In copyright law, such errors are sometimes used as evidence of plagiarism. When an error is found in an early document, copies of that document may contain that same error. Just as we can use this mistake to trace plagiarized documents to their source, we can trace a broken gene back to its source.
There are several Creationist explanations for how this gene may have broken in primates, and they fall into two categories: The first is that these genes were intelligently designed this way, even if we don’t understand why (and such a claim can never be falsified, we just have to assume God had a good reason); the second is that the DNA failed in all these animals in a similar way. But interestingly, the guinea pig also can’t produce Vitamin C, but his gene is broken in a different location. Why would a God who was interested in breaking our Vitamin C gene, break it the same way in primates, but a different way in guinea pigs?

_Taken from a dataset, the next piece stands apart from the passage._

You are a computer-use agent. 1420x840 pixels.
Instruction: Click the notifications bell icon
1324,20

5) God has all the time in the world
Finally, why would it behoove God to save time by recycling? God has all the time in the world… and then some. God had plenty of time to make us totally unique, and why wouldn’t he want to make his masterpiece unique? Why would God take time to design many different kinds of wings, and hundreds of “disposable dinosaurs,” and millions of insects and billions of galaxies… yet not devote any time to making man completely unique?

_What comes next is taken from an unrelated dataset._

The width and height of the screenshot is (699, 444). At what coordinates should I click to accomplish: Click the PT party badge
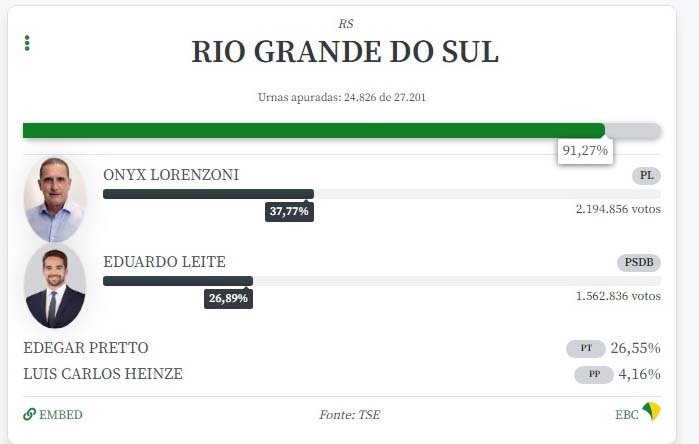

If evolution is true, our DNA should show that the majority of human DNA is similar to that of other great apes, which it is. And if evolution is true, any new traits (ones that developed after two species have split,) must evolve independently in each animal, which they do. And if we evolved, our DNA should contain some of the same errors as other close species, which it does.
If we were created, God could’ve made us completely unique, but He didn’t. And if we were created, God could’ve reused designs and/or unrelated genes across diverse species, but He didn’t. And if we were created, God could’ve easily falsified evolution and provided evidence for the Biblical account of creation, but He didn’t. Instead, God seems to have gone out of His way to deceive us into thinking evolution has occurred.